The single case of KCOT in our study that showed positivity to calretinin was of a 17-year-old male patient having radiolucency in 24 and 25 region with impacted 23. The hematoxylin and eosin stained sections of the biopsy specimen revealed a highly inflamed odontogenic keratocyst with one bit of tissue depicting stellate reticulum—like epithelium overlying the palisaded basal cell layer. Upon calretinin staining, uniform diffuse immunopositivity of the stellate reticulum like epithelium was observed. This suggests that the previous biopsy may have been misdiagnosed as KCOT on the basis of hematoxylin and eosin staining.

This result can be compared with that of Devilliers et al. [3], wherein they evaluated a tumor from their archives, originally diagnosed as KCOT, which recurred 2 years later. Histologic sections from the tissue biopsied earlier (diagnosed as KCOT) and from the tissue sample of the recurrence (diagnosed as ameloblastoma) were tested with calretinin and both showed positive staining of the neoplastic epithelium, confined to the stellate reticulum.

This finding helps us to understand the importance of calretinin as a differential diagnostic marker for ameloblastoma and how important it is for the pathologist to differentiate both entities, which carry different treatment protocols with potentially serious functional and esthetic consequences for the patient.

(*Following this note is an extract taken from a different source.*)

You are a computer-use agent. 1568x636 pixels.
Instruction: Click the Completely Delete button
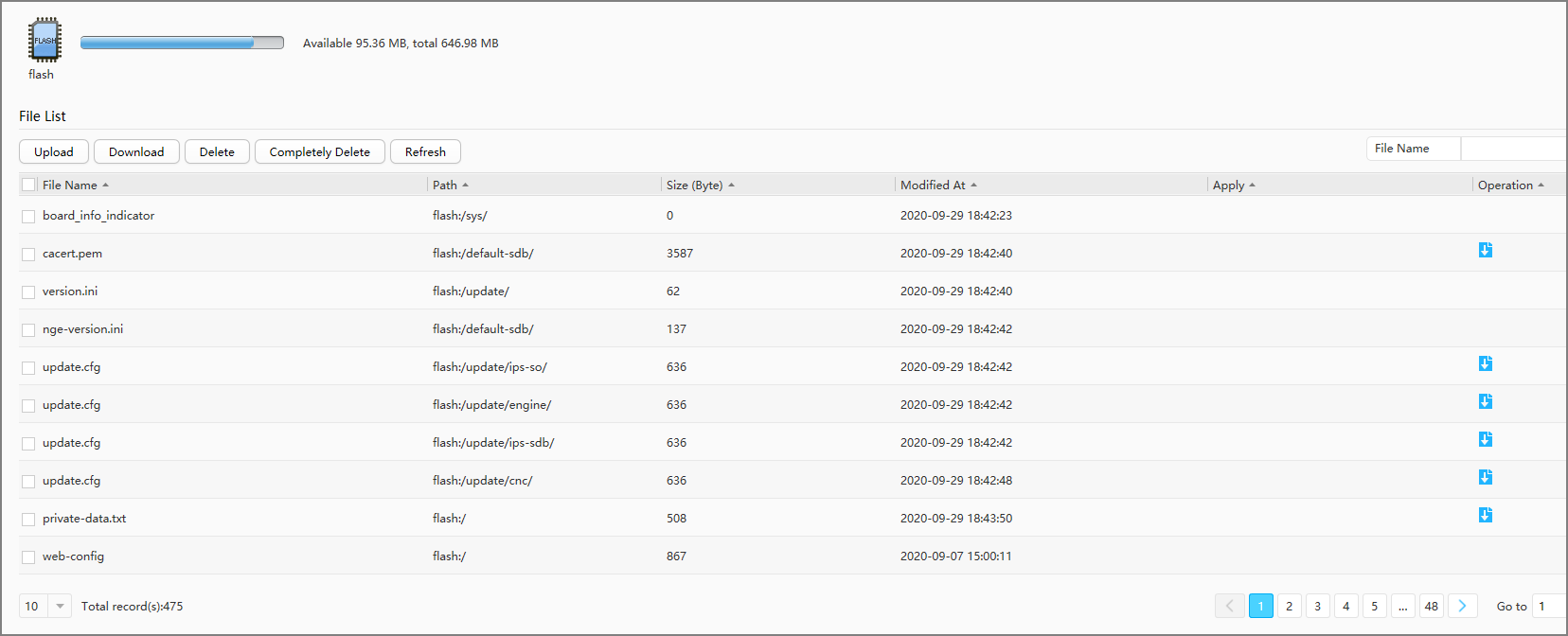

Few nonepithelial cells that stained positive for calretinin were also observed in the connective tissue stroma of virtually all cases of ameloblastoma and KCOT in our study. Altini et al. [19] and Coleman et al. [12] also found such darkly stained cells within the tumor or cyst epithelium and in the fibrous connective tissue walls. These were interpreted as being mast cells or Langerhans cells, both of which have been documented as occurring in ameloblastomas and odontogenic cysts.

5. Conclusion

The present study suggests that calretinin may be used as a specific immunohistochemical marker for neoplastic ameloblastic epithelium as calretinin positivity was observed exclusively in ameloblastomas. Hence, it can serve as an important diagnostic adjunct in the differential diagnosis of ameloblastoma and keratocystic odontogenic tumor. The expression of calretinin in these neoplastic lesions might be recapitulating dental ontogeny, as its role during normal tooth development has also been speculated.

Conflict of Interests

The authors declare that there is no conflict of interests regarding the publication of this paper.


The authors wish to thank all the members in the Department of Oral and Maxillofacial Pathology for their general support.